Em 2007, Artur e António Gonçalves, irmãos, perceberam que existia uma lacuna no mercado da assemblagem de componentes ópticos, utilizado por operadores de telecomunicações, ambos ligados à área da engenharia electrónica, os jovens perceberam que esta poderia ser a oportunidade certa para arriscar num projecto que não existia a nível nacional: a Optilink.
“Na altura, as empresas nacionais viam-se forçadas a recorrer à importação de cabos ópticos, o que causava sempre transtornos por custos ou por tempo de espera”, conta Artur Gonçalves, o “devido à falta de material que estava a sentir, em projectos que estava a desenvolver”, acabou por se dar o “impulso”, e a empresa arrancou inicialmente com a “Assemblagem de Componentes Ópticos”. Seis anos mais tarde a empresa “decidiu expandir-se”, e passou a “desenvolver uma actividade secundária na Construção e Manutenção de Redes de Telecomunicações e Projecto”, e desde então não parou de crescer.

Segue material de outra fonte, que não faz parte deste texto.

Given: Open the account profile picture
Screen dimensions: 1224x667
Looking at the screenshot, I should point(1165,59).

Se inicialmente a Optilink arrancou com apenas três colaboradores, hoje conta com mais de 50, e dos 60m2 das instalações alugadas, iniciais, actualmente a empresa expandiu-se para mais de 2000 m2, na Zona Industrial da Formiga, e “esperamos até ao final do ano aumentar em mais 1000m2”, no entanto o Engenheiro prefere ainda não levantar o véu dos próximos investimentos.
“Uma empresa que não inova, estagna e nunca fica muito bem no futuro”, garante o empresário, enquanto revela que “temos um dos melhores laboratórios de investigação da Europa, dentro desta área”. Para quem está de fora, parecem apenas metros e metros de fios coloridos, num cenário industrial peculiar e um tanto descontraído, mas para quem ali trabalha há todo um investimento em formação e especialização.

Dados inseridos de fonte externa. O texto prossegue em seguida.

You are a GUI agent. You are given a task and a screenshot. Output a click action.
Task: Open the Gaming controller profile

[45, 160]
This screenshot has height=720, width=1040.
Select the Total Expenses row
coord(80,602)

“É muito difícil encontrar pessoas qualificadas para trabalhar nesta área, que tem tanto de exigente como de especificidade”, por isso a Optilink, faz “uma grande aposta na formação dos colaboradores”.
“Se uma empresa não tem o seu núcleo de I&D interno, limita-se a contratar alguém para fazer o trabalho. No fim tem um resultado, mas se depois não tem capacidade de dar sequência ao processo, fica pouco”, afirma Artur Gonçalves. Com a possibilidade de criar o seu próprio núcleo de inovação, a empresa pode continuar a trabalhar com o sistema científico-tecnológico, mas consegue dialogar de uma forma muito mais eficaz com os parceiros académicos. “Aquilo que nós temos verificado é que as empresas que têm mais sucesso são aquelas que vão criando e apostando no crescimento da sua própria unidade de investigação.”
Inicialmente, e durante o primeiro ano, a Optilink trabalhou em exclusivo para o fornecimento de pigtails e patchcords para a Telcabo. Após este período, a capacidade de resposta demonstrada, associada à qualidade dos produtos produzidos, potenciou o estabelecimento de novas parceiras. À data de hoje, destacam-se como principais clientes a Telcabo, Arestel, Novabase IMS, PT Inovação, PT Comunicações, PDT – Projectos de Telecomunicações, a TEKA, ou a Vodafone, entre outros nomes de peso na área das comunicações.